Agenda diplomática em meio a crise regional
Segundo anunciou o governo americano nesta terça-feira, 24, Rubio discutirá com os ministros das Relações Exteriores das sete maiores economias do mundo "a guerra entre Rússia e Ucrânia, a situação no Oriente Médio e as ameaças à paz e à estabilidade em todo o mundo", conforme declarou Tommy Pigott, porta-voz do Departamento de Estado. A reunião acontece em um momento particularmente delicado, apenas semanas após os ataques conjuntos dos Estados Unidos e Israel contra o Irã em 28 de fevereiro, que desencadearam a atual escalada de hostilidades.

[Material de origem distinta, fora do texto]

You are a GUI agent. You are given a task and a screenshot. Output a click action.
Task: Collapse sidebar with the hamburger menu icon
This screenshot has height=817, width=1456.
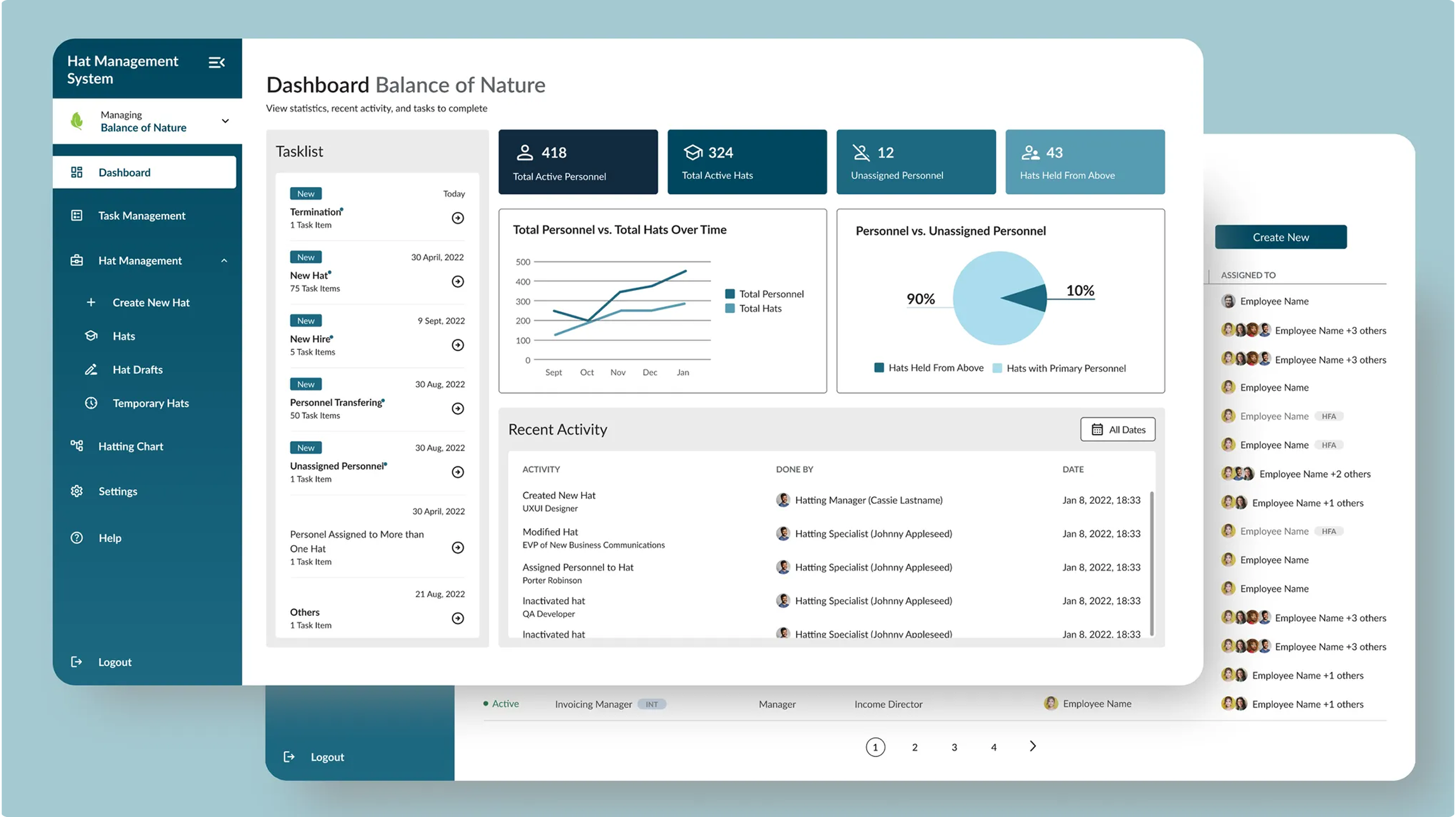click(x=216, y=62)
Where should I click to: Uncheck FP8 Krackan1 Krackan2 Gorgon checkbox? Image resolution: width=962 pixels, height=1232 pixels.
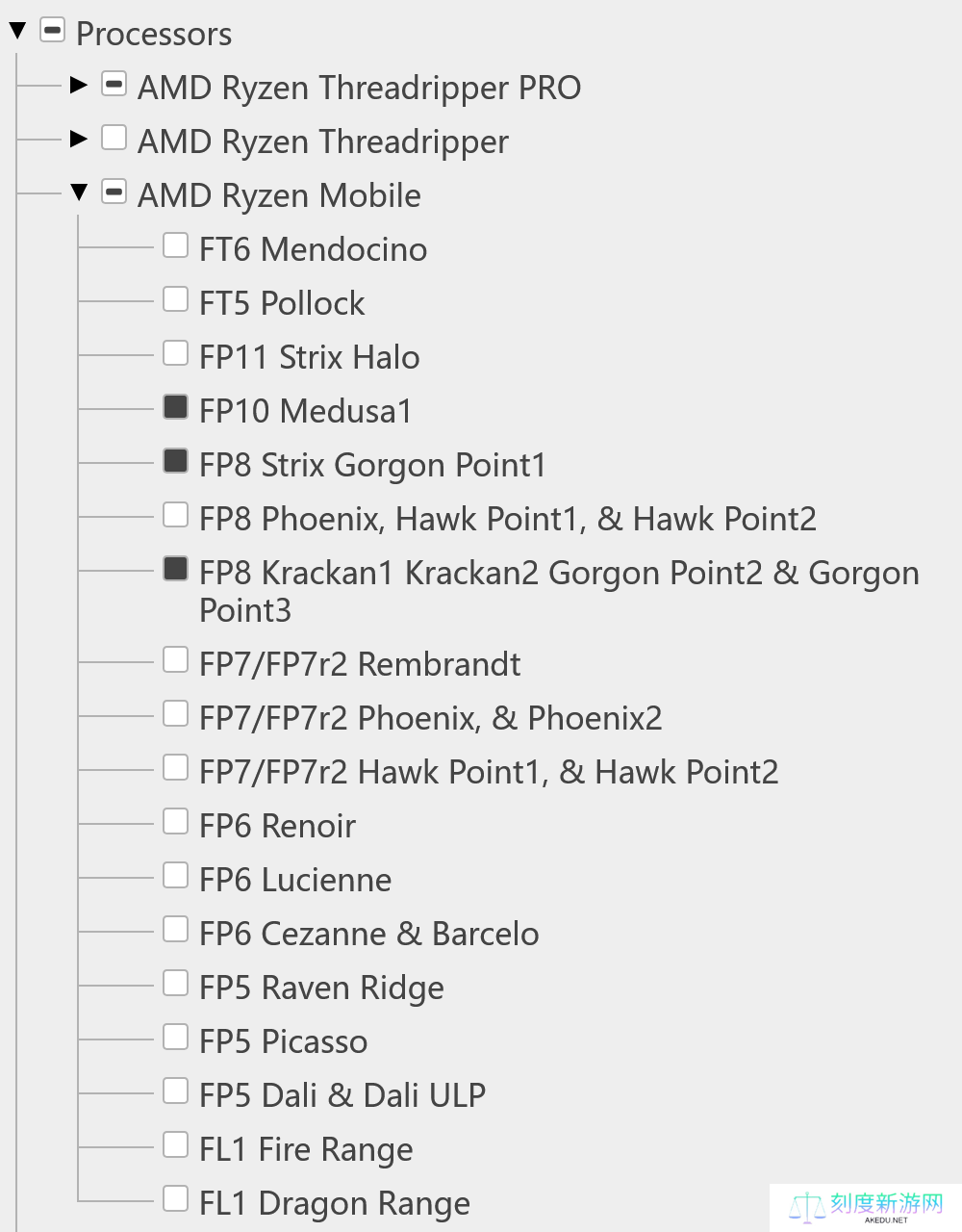coord(175,569)
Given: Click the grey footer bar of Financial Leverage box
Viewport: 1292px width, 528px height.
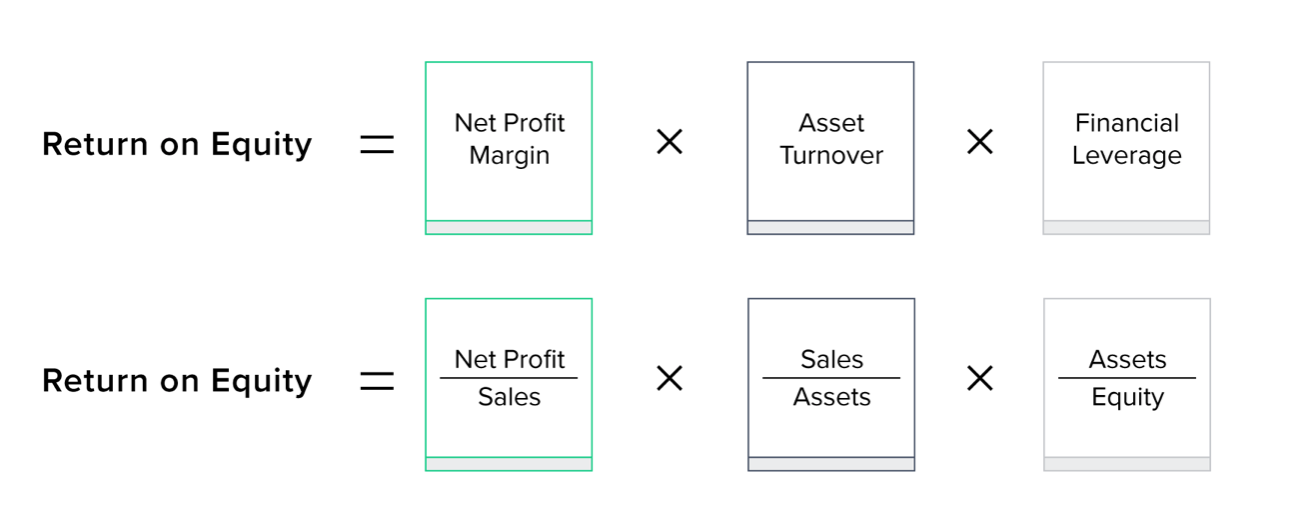Looking at the screenshot, I should point(1126,228).
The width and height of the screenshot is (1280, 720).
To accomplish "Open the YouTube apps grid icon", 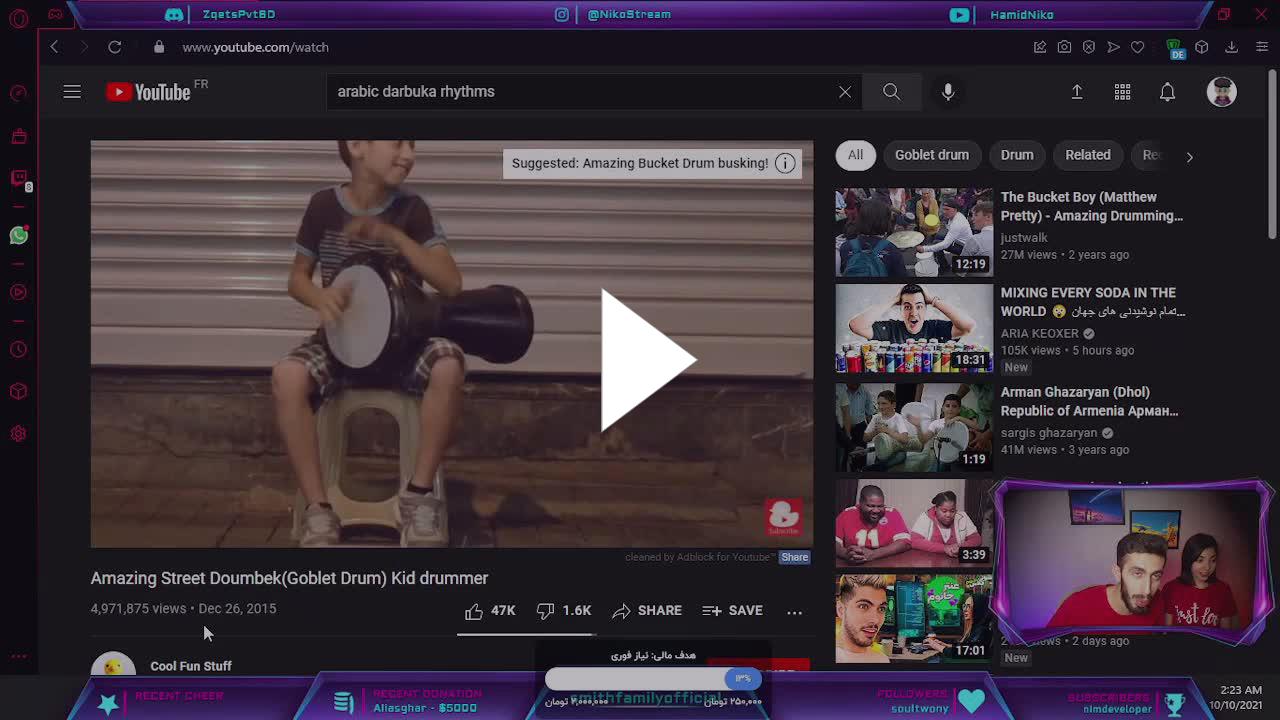I will click(1122, 92).
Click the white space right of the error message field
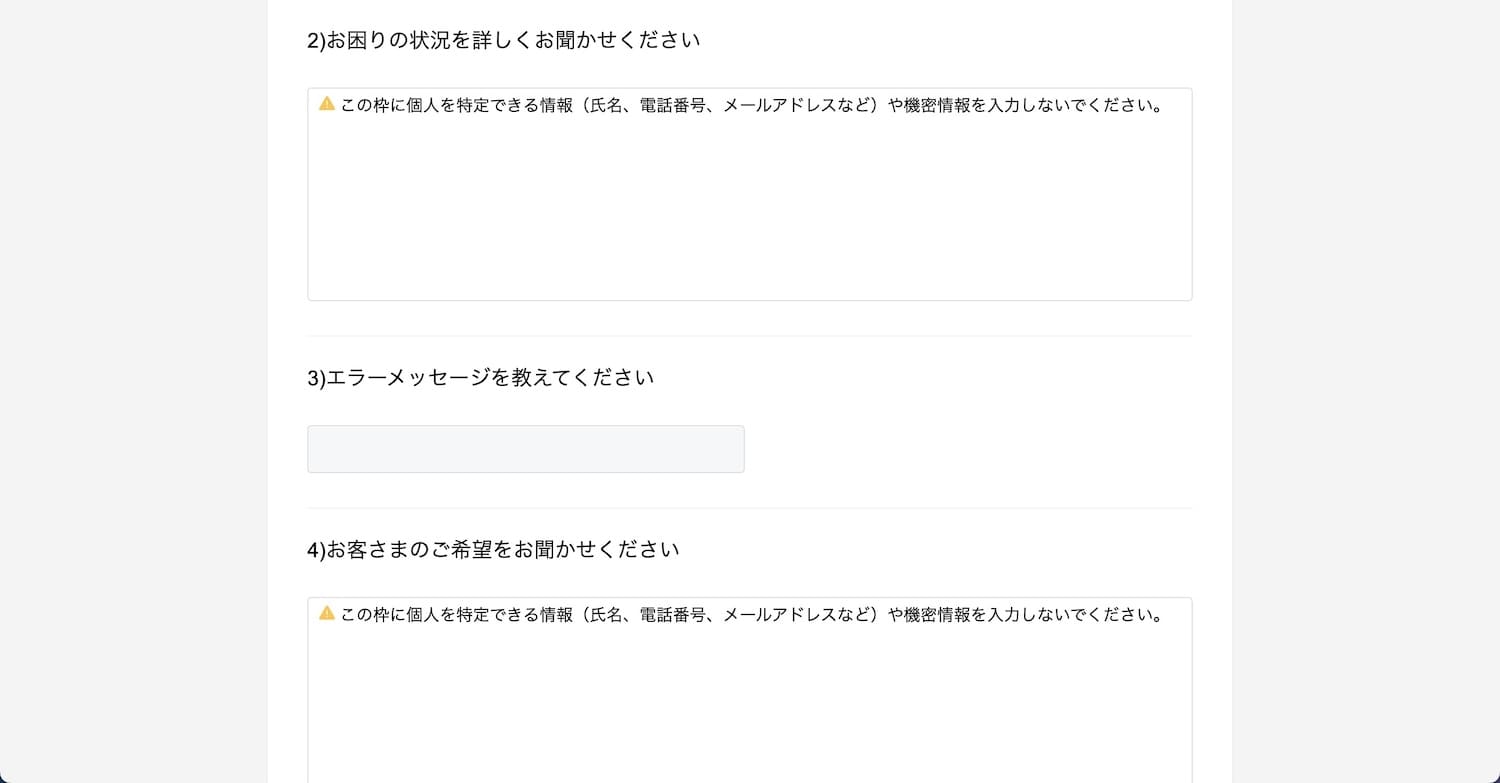This screenshot has height=783, width=1500. (x=968, y=449)
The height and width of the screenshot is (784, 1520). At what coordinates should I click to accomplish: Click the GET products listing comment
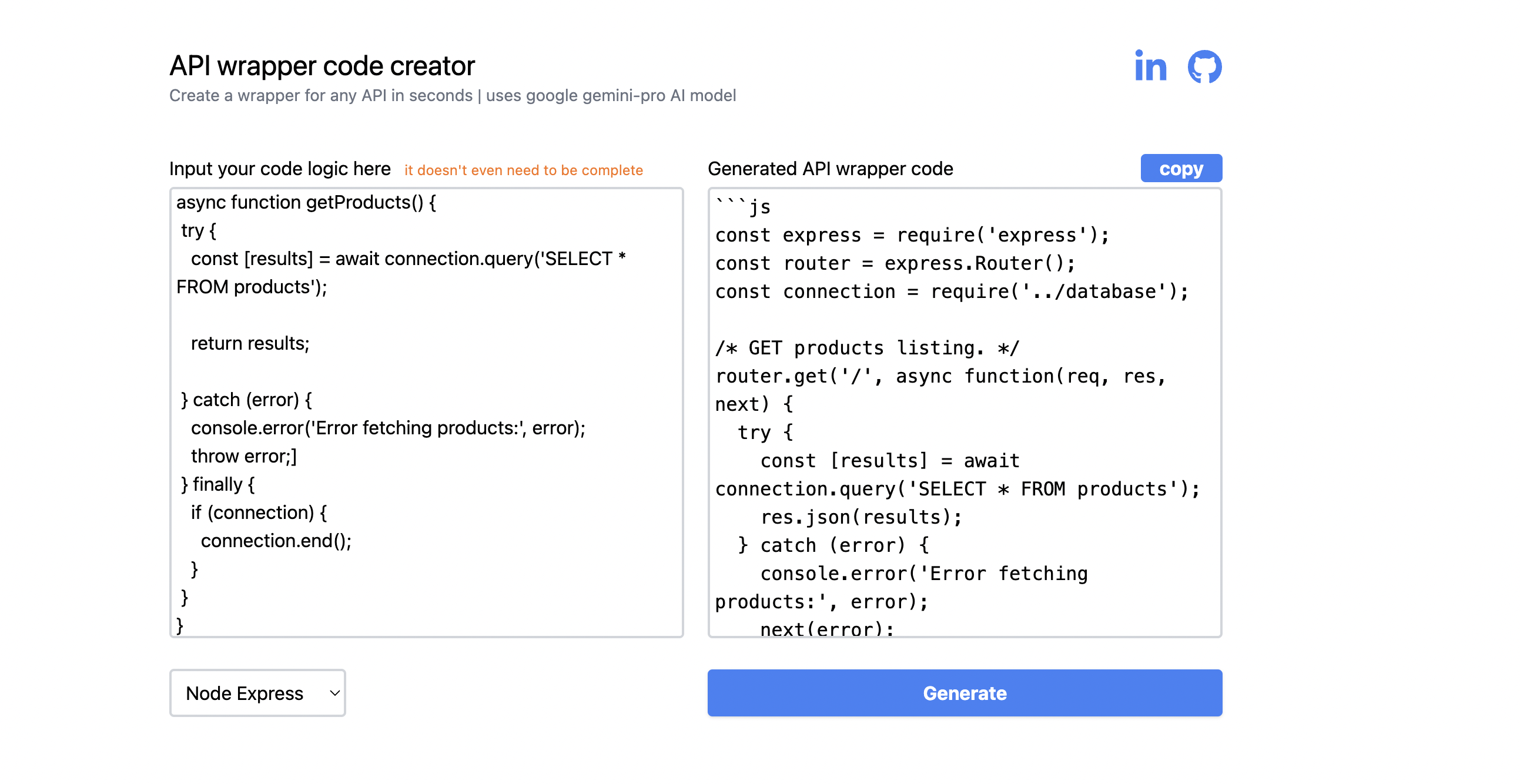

Tensões entre aliados e divergências estratégicas
Apesar dos apelos insistente de Washington, os aliados americanos no G7 ainda não ofereceram um apoio claro à ofensiva contra o Irã. O presidente Donald Trump tem criticado publicamente vários membros do grupo e chegou a classificar os aliados da Organização do Tratado do Atlântico Norte (Otan) como "covardes" por ignorarem seus pedidos por assistência militar. Contudo, nos últimos dias, alguns desses países demonstraram "disposição" em auxiliar na reabertura do Estreito de Ormuz, rota vital para o transporte de petróleo que foi fechada por Teerã desde o início do conflito.
O secretário-geral da Otan, Mark Rutte, anunciou no domingo que um grupo composto por 22 países - incluindo membros da aliança militar e parceiros no Oriente Médio, Ásia e Oceania - está preparando uma "iniciativa" para reabrir o estreito e garantir a navegação segura e livre de navios. "O que precisamos fazer é trabalhar juntos", afirmou Rutte, destacando a necessidade de coordenação internacional diante da crise.
Negociações incertas e declarações contraditórias
Enquanto isso, o presidente Trump afirmou na segunda-feira que adiaria por cinco dias sua ameaça de "obliterar" as usinas e infraestrutura de energia iranianas, citando o que chamou de "conversas produtivas" com Teerã. O republicano sugeriu que poderia haver um acordo para encerrar as hostilidades em breve, declarando a repórteres: "Tivemos conversas muito, muito fortes. Vamos ver aonde elas levam. Temos grandes pontos de acordo, eu diria, quase todos os pontos de acordo."
No entanto, o Ministério das Relações Exteriores do Irã negou categoricamente qualquer negociação direta com os americanos para encerrar a guerra. Em comunicado à emissora Mehr, o ministério afirmou que "as declarações do presidente dos Estados Unidos estão inseridas no contexto dos esforços para reduzir os preços da energia e ganhar tempo para implementar seus planos militares". A pasta ainda acrescentou que "há iniciativas de países da região para reduzir as tensões, e nossa resposta a todas elas é clara: não somos nós que iniciamos esta guerra, e todos esses pedidos devem ser encaminhados a Washington".
Contexto geopolítico e implicações globais
A reunião do G7 ocorre em um momento de extrema volatilidade geopolítica, com múltiplas crises simultâneas desafiando a estabilidade internacional. A França, que atualmente ocupa a presidência do Grupo dos Sete - composto também por Alemanha, Canadá, Reino Unido, Estados Unidos, Itália e Japão - recebe os ministros em um esforço para coordenar respostas diplomáticas às crescentes tensões. A pauta da cúpula reflete as preocupações urgentes da comunidade internacional com:
- A guerra em curso entre Rússia e Ucrânia
- A escalada de conflitos no Oriente Médio
- As ameaças à segurança energética global
- A necessidade de coordenação entre aliados ocidentais
A viagem de Marco Rubio marca um momento significativo na diplomacia americana, representando o primeiro contato direto do chefe da diplomacia dos EUA com seus homólogos do G7 desde o início do conflito com o Irã. Os resultados deste encontro poderão definir os rumos da política externa ocidental nos próximos meses, especialmente em relação ao delicado equilíbrio de poder no Oriente Médio e às relações transatlânticas em um período de crescentes divergências estratégicas.